That got me to thinking: what would your preferred method of resurrection be?

In "The Matrix", not only does Neo resurrect himself through the power of love, he further resurrects his beloved Trinity, albeit not with the healing power of love - it was with magic if I understood the film correctly. No new bodies, no faked or implanted memories: it's the same person in every way (except Trinity, who was fundamentally altered by the magic). Oh yes, and all of this happened in software, so it doesn't really matter anyway.

In "The Fifth Element", we see an intricate piece of machinery that can knit the bones and sinews of a body together, given flakes of skin or fingernails.

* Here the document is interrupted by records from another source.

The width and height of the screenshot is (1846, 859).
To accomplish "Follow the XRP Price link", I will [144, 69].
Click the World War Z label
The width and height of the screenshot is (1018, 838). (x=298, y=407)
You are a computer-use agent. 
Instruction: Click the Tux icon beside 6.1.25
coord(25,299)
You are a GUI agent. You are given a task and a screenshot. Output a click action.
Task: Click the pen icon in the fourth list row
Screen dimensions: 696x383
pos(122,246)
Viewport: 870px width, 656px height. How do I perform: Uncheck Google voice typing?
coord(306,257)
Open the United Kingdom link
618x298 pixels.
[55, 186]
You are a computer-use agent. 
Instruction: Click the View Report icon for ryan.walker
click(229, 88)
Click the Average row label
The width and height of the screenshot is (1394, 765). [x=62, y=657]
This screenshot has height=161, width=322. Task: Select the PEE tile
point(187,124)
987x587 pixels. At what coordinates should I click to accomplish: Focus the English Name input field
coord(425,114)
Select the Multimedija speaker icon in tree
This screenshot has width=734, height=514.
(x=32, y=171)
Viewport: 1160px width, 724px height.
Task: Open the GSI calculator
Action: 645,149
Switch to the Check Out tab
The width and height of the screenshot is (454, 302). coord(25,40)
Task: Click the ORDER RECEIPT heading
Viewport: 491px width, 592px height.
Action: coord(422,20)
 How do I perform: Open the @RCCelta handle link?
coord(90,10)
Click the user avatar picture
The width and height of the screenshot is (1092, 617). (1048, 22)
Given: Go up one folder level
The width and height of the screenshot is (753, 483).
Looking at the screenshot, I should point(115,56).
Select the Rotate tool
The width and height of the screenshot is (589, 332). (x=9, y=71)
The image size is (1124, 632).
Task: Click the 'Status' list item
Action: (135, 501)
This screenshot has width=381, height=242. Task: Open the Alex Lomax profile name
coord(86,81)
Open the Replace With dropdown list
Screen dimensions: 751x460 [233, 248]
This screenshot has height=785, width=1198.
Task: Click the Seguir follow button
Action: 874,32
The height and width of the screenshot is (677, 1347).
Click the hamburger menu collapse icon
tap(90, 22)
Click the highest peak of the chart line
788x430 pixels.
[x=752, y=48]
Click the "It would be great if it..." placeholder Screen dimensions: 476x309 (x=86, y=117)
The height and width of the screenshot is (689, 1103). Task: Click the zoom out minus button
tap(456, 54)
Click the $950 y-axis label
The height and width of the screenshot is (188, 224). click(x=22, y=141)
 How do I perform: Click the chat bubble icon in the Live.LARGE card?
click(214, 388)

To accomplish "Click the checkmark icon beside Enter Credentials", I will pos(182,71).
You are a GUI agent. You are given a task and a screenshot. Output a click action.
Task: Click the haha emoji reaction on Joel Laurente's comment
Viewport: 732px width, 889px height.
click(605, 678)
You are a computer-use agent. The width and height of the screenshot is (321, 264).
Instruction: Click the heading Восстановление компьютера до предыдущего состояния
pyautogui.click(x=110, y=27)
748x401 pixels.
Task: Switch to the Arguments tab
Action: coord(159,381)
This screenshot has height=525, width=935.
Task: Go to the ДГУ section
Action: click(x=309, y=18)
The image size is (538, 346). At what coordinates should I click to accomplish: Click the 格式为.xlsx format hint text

The body is completely fabricated in its final state, barring the skin, which is forced to grow by blasting the exposed innards with ultraviolet radiation. The downside to this method is that you don't have any memories.

In "Jason X", nanotechnology is used to force life back into helpless corpses. I didn't watch the entire movie, but I'm sure that somebody died, nobody was sure if the nanobots could bring him/her back, but after some rather tense moments they rise again.

Finally, I would like to cite "Romeo + Juliet" (the Leonardo DiCaprio version; none compare). Juliet kills herself using a natural, 100% organic potion, and rises from the dead a couple of days later. Her return is of course pointless, because she then kills herself again.

So there you have it: clones, assembly, nanotechnology, software, and faked deaths and resurrections. What would your preference be?

Oops, I forgot to list "magic" in that final list.